Motorhome spaces but no camping or sleeping sign. May have to stay awake all night! Anybody o' nighted here?


----------



## Herman (Jun 16, 2017)

Because there are motorhome parking bays don't assume it's for overnight stopping, just be gratefull that they have considered we sometimes require larger parking bays.


----------



## alwaysared (Jun 16, 2017)

Personally if says no camping, sleeping or overnight parking I don't stay.

Regards,
Del


----------



## Martin P (Jun 17, 2017)

Ended up at the Plough Sageston.

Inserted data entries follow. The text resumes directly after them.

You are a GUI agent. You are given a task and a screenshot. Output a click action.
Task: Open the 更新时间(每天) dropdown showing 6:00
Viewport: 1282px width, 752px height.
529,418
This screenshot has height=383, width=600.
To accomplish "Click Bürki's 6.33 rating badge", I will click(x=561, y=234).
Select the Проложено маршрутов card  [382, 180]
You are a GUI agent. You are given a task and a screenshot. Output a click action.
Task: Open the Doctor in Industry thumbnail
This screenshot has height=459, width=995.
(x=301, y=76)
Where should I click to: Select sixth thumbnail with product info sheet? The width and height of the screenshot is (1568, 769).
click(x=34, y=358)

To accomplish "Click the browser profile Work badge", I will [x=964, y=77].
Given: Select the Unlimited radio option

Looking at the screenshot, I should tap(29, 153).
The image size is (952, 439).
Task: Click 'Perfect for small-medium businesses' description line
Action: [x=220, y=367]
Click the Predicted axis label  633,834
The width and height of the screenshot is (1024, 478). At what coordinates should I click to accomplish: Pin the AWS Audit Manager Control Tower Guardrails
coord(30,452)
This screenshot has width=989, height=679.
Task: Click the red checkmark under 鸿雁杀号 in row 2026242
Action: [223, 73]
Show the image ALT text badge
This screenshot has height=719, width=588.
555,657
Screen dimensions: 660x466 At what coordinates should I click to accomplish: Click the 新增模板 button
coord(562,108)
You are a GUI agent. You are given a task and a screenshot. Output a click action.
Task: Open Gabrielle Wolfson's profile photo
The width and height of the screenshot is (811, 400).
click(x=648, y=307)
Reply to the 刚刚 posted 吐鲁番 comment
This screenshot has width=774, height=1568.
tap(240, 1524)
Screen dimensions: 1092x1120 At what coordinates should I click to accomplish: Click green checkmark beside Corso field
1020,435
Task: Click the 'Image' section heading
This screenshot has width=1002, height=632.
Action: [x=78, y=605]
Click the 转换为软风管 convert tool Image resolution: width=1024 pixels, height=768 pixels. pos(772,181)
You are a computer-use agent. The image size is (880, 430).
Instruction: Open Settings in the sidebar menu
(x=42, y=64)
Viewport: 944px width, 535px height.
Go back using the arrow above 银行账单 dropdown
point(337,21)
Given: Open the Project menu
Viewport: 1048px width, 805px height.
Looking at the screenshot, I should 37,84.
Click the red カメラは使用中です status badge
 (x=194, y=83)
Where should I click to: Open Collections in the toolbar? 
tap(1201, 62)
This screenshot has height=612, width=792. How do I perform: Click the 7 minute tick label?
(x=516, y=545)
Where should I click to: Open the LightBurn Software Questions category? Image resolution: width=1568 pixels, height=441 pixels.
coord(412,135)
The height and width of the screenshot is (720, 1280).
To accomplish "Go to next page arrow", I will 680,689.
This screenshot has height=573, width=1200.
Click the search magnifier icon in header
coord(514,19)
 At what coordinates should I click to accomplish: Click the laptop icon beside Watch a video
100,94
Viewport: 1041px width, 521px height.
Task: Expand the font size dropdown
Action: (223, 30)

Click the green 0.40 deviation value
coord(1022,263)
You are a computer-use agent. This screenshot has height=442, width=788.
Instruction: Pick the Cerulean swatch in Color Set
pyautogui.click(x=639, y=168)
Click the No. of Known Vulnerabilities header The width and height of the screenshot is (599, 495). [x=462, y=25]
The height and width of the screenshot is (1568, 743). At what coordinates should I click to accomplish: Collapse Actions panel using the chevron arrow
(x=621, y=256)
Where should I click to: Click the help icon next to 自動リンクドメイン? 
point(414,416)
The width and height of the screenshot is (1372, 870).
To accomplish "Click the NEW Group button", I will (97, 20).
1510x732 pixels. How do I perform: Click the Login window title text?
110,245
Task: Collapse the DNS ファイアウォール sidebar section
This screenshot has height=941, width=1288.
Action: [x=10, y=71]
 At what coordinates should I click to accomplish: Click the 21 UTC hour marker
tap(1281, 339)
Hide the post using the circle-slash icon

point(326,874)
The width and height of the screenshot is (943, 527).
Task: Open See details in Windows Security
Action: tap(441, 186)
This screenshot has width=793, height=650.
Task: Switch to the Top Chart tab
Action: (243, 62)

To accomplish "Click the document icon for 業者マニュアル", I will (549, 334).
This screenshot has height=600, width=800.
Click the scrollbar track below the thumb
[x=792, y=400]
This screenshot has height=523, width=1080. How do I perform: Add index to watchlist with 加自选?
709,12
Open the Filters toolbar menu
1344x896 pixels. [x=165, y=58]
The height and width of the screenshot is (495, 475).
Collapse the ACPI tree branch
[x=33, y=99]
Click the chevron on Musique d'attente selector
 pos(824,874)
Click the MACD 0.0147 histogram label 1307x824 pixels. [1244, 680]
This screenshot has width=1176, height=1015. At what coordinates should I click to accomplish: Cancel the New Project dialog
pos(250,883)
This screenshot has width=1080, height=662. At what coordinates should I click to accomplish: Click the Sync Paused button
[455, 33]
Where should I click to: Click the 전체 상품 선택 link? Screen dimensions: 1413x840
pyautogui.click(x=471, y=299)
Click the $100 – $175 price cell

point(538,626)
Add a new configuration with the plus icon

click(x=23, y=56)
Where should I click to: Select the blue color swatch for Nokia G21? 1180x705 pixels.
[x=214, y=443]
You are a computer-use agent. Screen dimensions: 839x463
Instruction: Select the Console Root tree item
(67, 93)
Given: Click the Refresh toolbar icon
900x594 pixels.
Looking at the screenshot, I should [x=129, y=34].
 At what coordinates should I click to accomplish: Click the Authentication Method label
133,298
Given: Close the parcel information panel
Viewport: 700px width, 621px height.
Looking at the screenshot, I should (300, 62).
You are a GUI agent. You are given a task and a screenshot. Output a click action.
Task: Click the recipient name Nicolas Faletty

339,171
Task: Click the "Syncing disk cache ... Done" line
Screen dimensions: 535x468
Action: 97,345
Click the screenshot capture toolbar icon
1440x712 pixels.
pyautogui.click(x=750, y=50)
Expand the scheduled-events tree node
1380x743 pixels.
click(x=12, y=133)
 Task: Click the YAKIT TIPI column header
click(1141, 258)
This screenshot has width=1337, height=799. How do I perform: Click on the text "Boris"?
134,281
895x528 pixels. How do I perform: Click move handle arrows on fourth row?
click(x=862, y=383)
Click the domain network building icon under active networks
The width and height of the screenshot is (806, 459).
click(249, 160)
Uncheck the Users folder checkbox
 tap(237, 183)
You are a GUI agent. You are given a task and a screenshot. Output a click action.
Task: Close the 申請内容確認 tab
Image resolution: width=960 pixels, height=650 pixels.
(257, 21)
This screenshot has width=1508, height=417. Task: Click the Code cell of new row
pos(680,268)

Every coastal site for miles was full


----------



## Deleted member 69474 (Jul 24, 2017)

*Tenby*

I have previously overnighted at a couple of tenby car parks

Both have the same signs mentioned/

- first time a couple of years ago - large car park in north beach area - a bit out of town - serveral motorhomes - out of may to sep season - no issues

- last week south beach area - a motorhome and a car had broken parking rules (out of time, no ticket, not parking in a bay) and received tickets at about 1600 hrs.

- we (and another camper) left at about 0600 hrs - I slept with clothes handy and a dog handy to wake me up.

I felt I could 'gently' ague the toss on 'sleeping' - nothing left outside vehicle, so not 'camping' and eat out so not 'cooking'


----------